Fiquei assustado, e pus rapidamente as sacolas de compras recém tiradas do porta malas sobre a mesa.
- Cansou de que amor? Que houve? - Ela me olhou indignada, do jeito corriqueiro que fazem as mulheres quando querem que adivinhemos seus pensamentos.
- Não acredito que você está me perguntando isso!
- Vem cá, me diz o que houve - Tentei puxá-la com leveza pelo braço, pois tratá-la com carinho costumava funcionar nessas horas.
- Não encosta em mim! - Era grave, percebi no ato. Talvez uma frase de impacto fosse melhor. Tentei.
- Amor, pelo menos me explica, desabafa comigo. - Eu disse. Ela me encarou, como não costumava fazer.
- Você quer saber? Quer mesmo saber?! - Fiz que sim com a cabeça, temendo pela resposta.
- Cansei de viver a vida do dia-a-dia, de não jantar em lugares paradisíacos, de não ter você por perto quando mais preciso, de trabalhar da aurora ao crespúsculo, de não gozar toda a vez que faço sexo, de não conhecer o mundo, de não ser quem eu gostaria! Cansei! - Surtou. Pensei. Devia ser a tal da TPM, mas nunca tinha acontecido dessa forma. Fiquei atônito.
- E você? Não vai falar nada? - Balbucieu dois ou três inícios de frase, mas não saiu nada.
- Sabe por que você não vai falar nada? - Apenas esperei a resposta - Porque você não sabe nada a meu respeito! Você não sabe como eu me sinto, ainda não aprendeu o que me dá tesão e o pior, você sabe de tudo isso e finge que nada existe!
Olha pra você também, pro seu emprego que te explora e te faz fingir que você é feliz. Olha pra gente que finge que é feliz! - Ela estava séria e tudo aquilo fez um turbilhão na minha cabeça. Mas respirei fundo, tentando ser racional.
- E o que você acha que a gente pode fazer? - Foi ela quem respirou dessa vez. Jogou-se no sofá conforátavel, mas de classe média e me olhou daquele jeito que as mulheres nos olham quando querem nos desafiar.
- Fugir?
- Pra onde? - Ela me sorriu. Sabia minha resposta antes da pergunta.
- Vem comigo? - Sentei-me ao seu lado no sofá, procurando as melhores palavras. Ela permitiu que eu a deixasse encostar a cabeça em meu ombro.

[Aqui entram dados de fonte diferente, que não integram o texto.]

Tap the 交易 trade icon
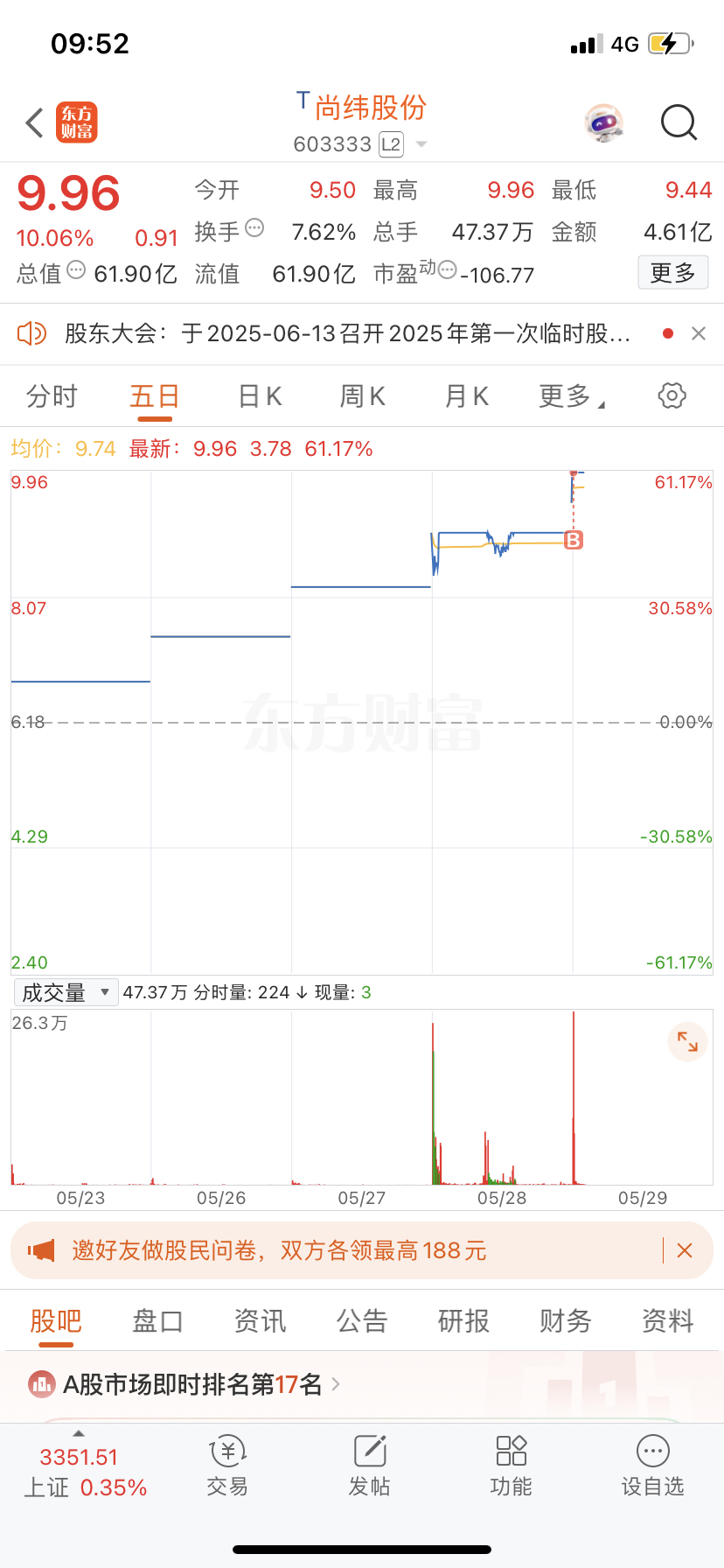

- Vem? - Ela insistiu. Beijei sua testa e acomodei-a melhor em meus braços. Sem dizermos o que não havia para ser dito, dormimos no sofá desajeitados. Quando acordei percebi que não era TPM, não era surto, mas uma decisão tomada há tempos enquanto eu fingia que nada existia.
Fugira, sem bilhetes, sem dramas, sem olhar pra trás, apenas porque precisava respirar outros ares e talvez se dar a chance de voltar.